§ **The task**
Rewrite the material running from the line containing "You are a GUI" down to the line containing "Looking at the screenshot, I should (334, 600).", changing "pistol" to "rifle" and keeping all else as is. Return only those lines.

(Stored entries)
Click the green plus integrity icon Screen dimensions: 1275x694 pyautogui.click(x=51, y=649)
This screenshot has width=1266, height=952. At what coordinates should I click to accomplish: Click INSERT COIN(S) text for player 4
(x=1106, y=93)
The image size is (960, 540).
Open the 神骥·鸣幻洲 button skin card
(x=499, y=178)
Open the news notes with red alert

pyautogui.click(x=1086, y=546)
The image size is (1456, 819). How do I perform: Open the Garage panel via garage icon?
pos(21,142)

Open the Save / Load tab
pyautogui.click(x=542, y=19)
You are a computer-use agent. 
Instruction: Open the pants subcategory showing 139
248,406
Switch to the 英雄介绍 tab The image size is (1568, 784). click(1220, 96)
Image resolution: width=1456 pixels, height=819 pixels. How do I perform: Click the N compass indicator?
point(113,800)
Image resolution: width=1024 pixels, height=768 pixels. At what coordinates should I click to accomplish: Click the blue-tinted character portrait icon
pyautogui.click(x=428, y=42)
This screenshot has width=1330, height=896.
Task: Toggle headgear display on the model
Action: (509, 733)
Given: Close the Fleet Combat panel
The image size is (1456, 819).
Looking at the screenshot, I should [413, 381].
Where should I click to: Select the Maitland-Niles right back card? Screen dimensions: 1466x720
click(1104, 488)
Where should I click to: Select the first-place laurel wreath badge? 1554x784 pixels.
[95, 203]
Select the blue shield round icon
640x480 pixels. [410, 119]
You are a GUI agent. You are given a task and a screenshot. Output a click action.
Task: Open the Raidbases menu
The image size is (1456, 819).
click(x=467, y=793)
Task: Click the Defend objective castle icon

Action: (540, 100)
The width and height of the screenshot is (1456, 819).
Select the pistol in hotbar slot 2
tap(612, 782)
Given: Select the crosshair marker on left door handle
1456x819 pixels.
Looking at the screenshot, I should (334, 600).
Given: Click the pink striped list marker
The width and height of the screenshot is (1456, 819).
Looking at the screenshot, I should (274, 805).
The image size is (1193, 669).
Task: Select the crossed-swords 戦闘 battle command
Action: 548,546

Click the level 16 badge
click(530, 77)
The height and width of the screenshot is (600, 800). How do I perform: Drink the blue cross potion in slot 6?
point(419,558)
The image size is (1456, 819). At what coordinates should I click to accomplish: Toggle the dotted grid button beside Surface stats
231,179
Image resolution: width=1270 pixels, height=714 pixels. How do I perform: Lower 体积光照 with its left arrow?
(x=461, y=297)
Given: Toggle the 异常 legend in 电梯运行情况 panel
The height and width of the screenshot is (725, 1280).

§ **Worked solution**
You are a GUI agent. You are given a task and a screenshot. Output a click action.
Task: Open the Raidbases menu
The image size is (1456, 819).
click(x=467, y=793)
Task: Click the Defend objective castle icon

Action: (540, 100)
The width and height of the screenshot is (1456, 819).
Select the rifle in hotbar slot 2
tap(612, 782)
Given: Select the crosshair marker on left door handle
1456x819 pixels.
Looking at the screenshot, I should (334, 600).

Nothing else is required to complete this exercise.